41 votes

Google search is dying: Reddit is currently the most popular search engine. The only people who don’t know that are the team at Reddit, who can’t be bothered to build a decent search interface.

27 comments

  1. [5]
    NaraVara
    (edited )
    Link
    There’s a dimension to this problem that I think the article is missing so it’s only addressing half the issue. In the past, if you searched for stuff your results were likely to be a blog or a...
    • Exemplary

    There’s a dimension to this problem that I think the article is missing so it’s only addressing half the issue.

    In the past, if you searched for stuff your results were likely to be a blog or a forum thread. Today the bloggers have evolved into instagrammers, TikTokkers, YouTubers, or Podcasters. The Forums and community pages have moved to Facebook, Twitter, Slack, Discord, etc. So we’ve seen a steady shift from discussion happening in open platforms that are easily indexed by search engines as they crawl text, to discussion happening either in closed platforms that can't be indexed or in a medium that isn't easily crawled. What blogs we have left are usually general "think pieces" about cultural issues of the day or current events rather than evergreen content.

    Once upon a time if I searched for "how to do [thing]" you were likely to find a series of blog entries, blog comment threads, or forum posts. Now you are most likely to find a YouTube video followed by a bunch of Reddit threads that don't have answers. A blog entry or comment threads you can actually skim quickly to see if it's relevant. But a YouTube video you have to dedicate several minutes and sit through an ad before you can even decide if it's even about your specific question, and it will take you even longer to decide if they're doing a good job of addressing your question or if they're just prone to meandering blabber because they don't know how to organize their thoughts while speaking.

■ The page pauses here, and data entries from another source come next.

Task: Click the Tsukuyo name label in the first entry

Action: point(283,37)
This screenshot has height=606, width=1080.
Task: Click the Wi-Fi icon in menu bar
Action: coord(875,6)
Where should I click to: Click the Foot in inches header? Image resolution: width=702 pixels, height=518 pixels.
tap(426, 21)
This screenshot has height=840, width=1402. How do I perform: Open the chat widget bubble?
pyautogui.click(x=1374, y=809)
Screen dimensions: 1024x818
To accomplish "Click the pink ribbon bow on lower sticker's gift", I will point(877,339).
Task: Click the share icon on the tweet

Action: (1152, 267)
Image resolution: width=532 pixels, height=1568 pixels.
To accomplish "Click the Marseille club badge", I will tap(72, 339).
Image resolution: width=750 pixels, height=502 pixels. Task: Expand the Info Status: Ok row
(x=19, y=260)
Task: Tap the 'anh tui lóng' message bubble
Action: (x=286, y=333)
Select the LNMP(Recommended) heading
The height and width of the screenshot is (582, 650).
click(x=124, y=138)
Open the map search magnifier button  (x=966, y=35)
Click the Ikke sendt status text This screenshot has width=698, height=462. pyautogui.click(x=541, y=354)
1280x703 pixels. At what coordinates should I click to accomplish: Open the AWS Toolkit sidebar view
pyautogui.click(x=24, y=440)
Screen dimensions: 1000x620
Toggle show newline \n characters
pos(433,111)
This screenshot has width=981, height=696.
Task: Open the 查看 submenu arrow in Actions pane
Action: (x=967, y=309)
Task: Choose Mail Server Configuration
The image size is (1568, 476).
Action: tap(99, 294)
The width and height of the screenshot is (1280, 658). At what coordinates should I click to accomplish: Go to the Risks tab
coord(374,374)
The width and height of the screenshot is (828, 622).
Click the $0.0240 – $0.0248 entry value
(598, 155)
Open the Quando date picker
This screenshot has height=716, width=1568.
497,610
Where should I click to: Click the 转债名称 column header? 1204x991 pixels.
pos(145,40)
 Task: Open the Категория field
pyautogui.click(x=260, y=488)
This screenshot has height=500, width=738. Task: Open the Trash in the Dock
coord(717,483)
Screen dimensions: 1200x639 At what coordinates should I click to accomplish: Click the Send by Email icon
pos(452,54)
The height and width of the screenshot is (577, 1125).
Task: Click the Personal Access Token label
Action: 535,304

    So it’s not just that SEO and botspam has eaten the Google results page, it’s that this is all that’s left of the open internet that search engines were designed to navigate. Much of it truly is a wasteland, battered by scammers undermining the foundation of trust, spambots overwhelming the abilities of amateurs to moderate effectively, SEO outcompeting honest content to where it's not worth it to bother, a business model around advertising and attention management that has choked off the abilities of independent creators to make a living, and a variety of other forces that have functionally destroyed the web as we used to know it.

    Google owns part of the blame for crippling RSS, privileging recent pages and specific domains or AMP pages over evergreen, self-hosted content in search results, and trying to push everyone into Web 2.0 nonsense that they sucked at instead of the traditional web that they were good at. But also users have given up on the open internet in droves. Instead of starting a fansite they will start fan subreddits or discords instead because the advantages in technical support, moderation tools, security, and discoverability are simply too good to ignore. If we had established standards for data exchange and interoperability we might be able to have an open, indexable, and people powered internet again. But as long as the whole game is about getting a critical mass of users and locking them in while the self-hosting world is constantly beset by scammers, hackers, and spam--even as established incumbents cold shoulder you out of being able to get attention--that won't change.

    48 votes
    1. fional
      Link Parent
      I suspect there's an arms race for content creators at play here too: in the early days of the internet there was virtually infinite supply of attention, and finite quantities of content. Making...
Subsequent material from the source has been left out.